Cataphracts were also armed with rather long lances, by the way. Surely longer than gladius. Smile

Lance in general was a weapon used by large percentage of all shock cavalry in history.

=============================================

Another fragment of cavalry charging (and defeating) close ordered infantry in close combat:

From the military report of Brigadier General Skarżyński, commander of the Reserve Cavalry Division, to the Commander In Chief, HQ in Miastków, written on 03.04.1831.
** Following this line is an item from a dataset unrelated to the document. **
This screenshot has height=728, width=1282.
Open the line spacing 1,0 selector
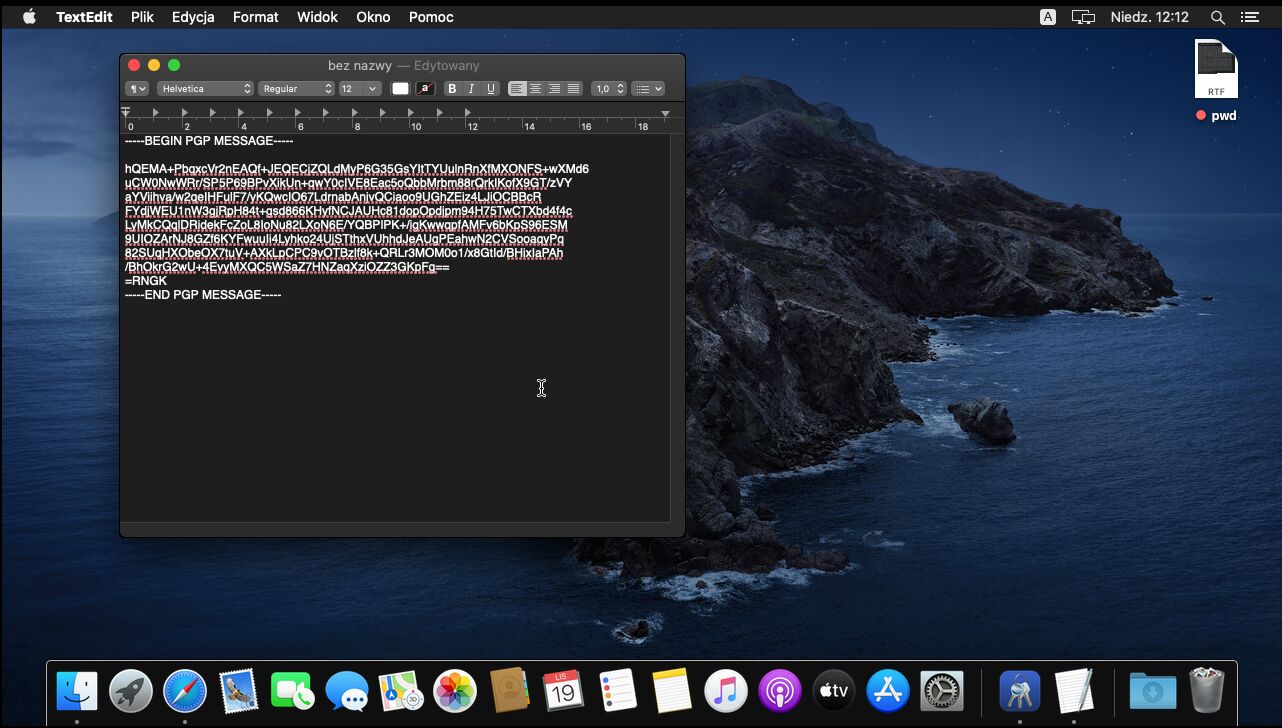(608, 89)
"Colonel Dembiński reporting: Seeing enemy infantry of the left wing forming squares*, I went with order from divisional commander to the head of our column. Along the road on the right side I gathered the 4th Squadron (Cpt. Zylewicz), moved it left and soon charged against that Russian battalion, which opened fire to the 4th Squadron. When only the 3rd Squadron formed in a battle formation, it also charged that infantry and surrounded them (...). General Skarżyński reporting: Our cavalry battalion [two squadrons mentioned above - Peter] quickly and bravely charged that infantry, despite shrapnel fire and rain of musket bullets. The enemy even for quite a long time fought against our cavalry in a square formation in close combat with use of bayonets, but in the end the entire enemy infantry force which was on the right side of the road was killed or surrendered."
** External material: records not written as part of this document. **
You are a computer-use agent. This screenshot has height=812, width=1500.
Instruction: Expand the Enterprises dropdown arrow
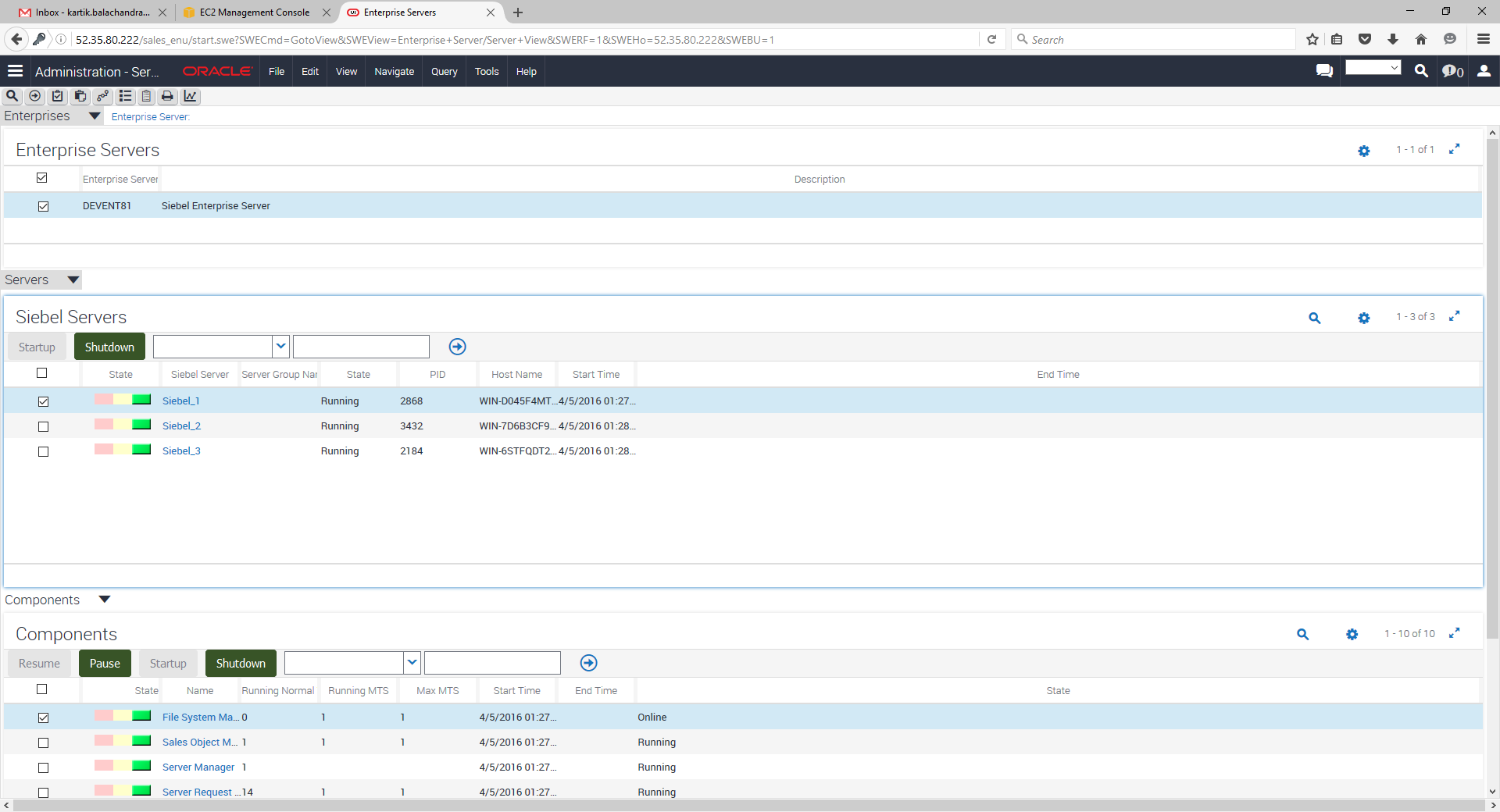coord(95,116)
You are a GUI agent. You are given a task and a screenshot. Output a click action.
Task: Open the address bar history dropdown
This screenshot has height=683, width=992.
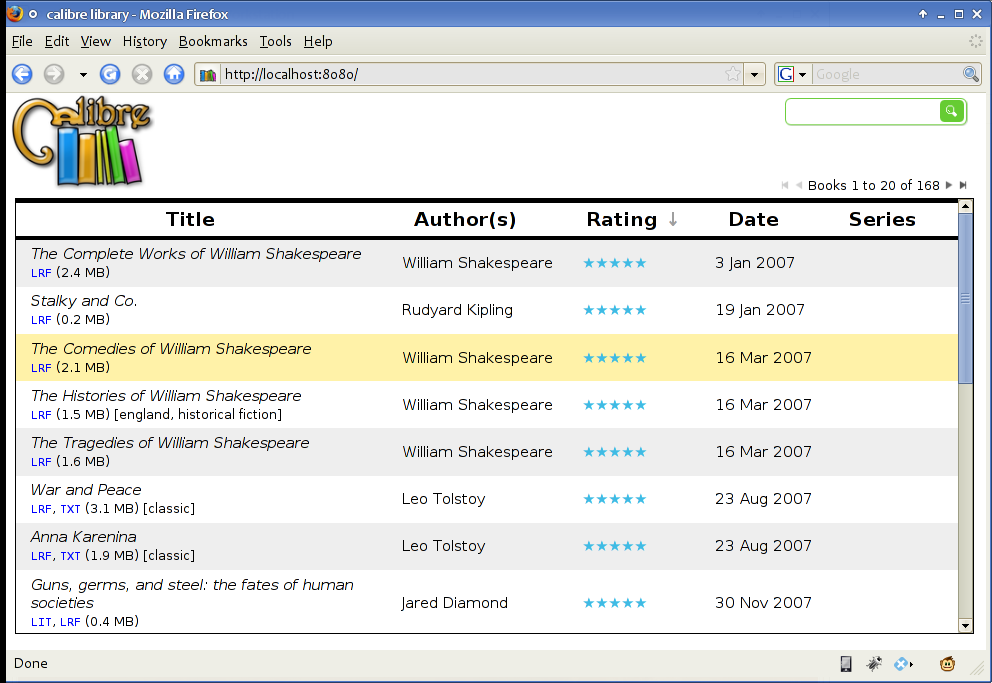point(755,74)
*Note: in original report word "carré" was used when describing enemy infantry formation (square).

Sources:

http://ebuw.uw.edu.pl/dlibra/plain-content?id=94975

http://mazowsze.hist.pl/files/Rocznik_Mi...-s7-29.pdf

Events described above took place during the battle of Dębe Wielkie on 31.03.1831.

Report of the charge was written on 03.04.1831 as we can see - a few days after the battle. Fragments of the report quoted above were also published in a newspaper later, in 1831 (see the first link).